_Task directions:_ Identify each line of the records below that contains the string "icon", treating case as significant, and copy every such line in full.

====== Records for this task

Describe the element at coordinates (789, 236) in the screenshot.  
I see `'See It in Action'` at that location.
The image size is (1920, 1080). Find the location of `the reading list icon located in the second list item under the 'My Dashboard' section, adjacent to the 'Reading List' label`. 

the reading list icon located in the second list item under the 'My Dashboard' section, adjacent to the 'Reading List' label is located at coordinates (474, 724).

============
====== Records for this task

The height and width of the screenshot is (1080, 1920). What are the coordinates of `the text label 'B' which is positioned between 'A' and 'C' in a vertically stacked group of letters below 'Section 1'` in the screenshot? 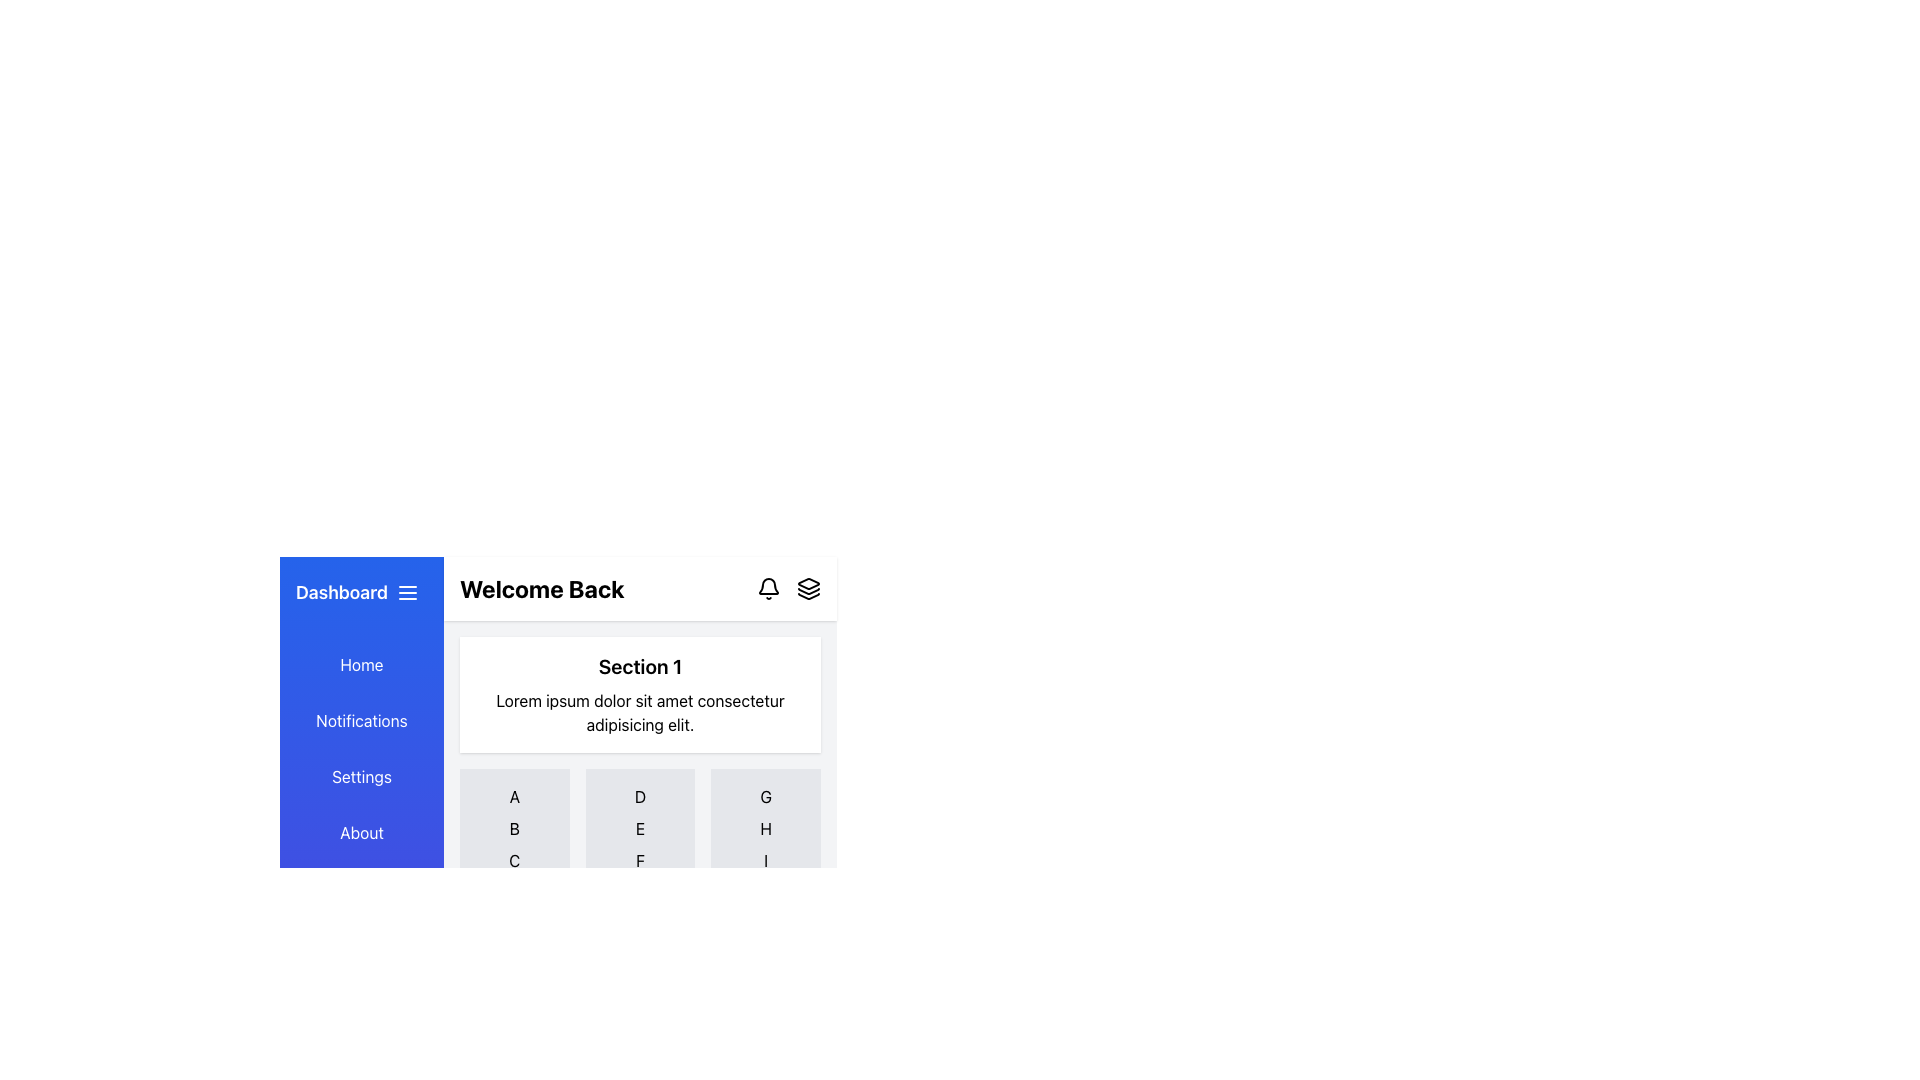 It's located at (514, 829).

============
====== Records for this task

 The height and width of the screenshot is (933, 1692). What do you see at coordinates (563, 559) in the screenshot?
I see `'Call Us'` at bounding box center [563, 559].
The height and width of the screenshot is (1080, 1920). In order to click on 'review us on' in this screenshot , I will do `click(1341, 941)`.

============

_Result of this exercise:_
The image size is (1920, 1080). Find the location of `the reading list icon located in the second list item under the 'My Dashboard' section, adjacent to the 'Reading List' label`. 
the reading list icon located in the second list item under the 'My Dashboard' section, adjacent to the 'Reading List' label is located at coordinates (474, 724).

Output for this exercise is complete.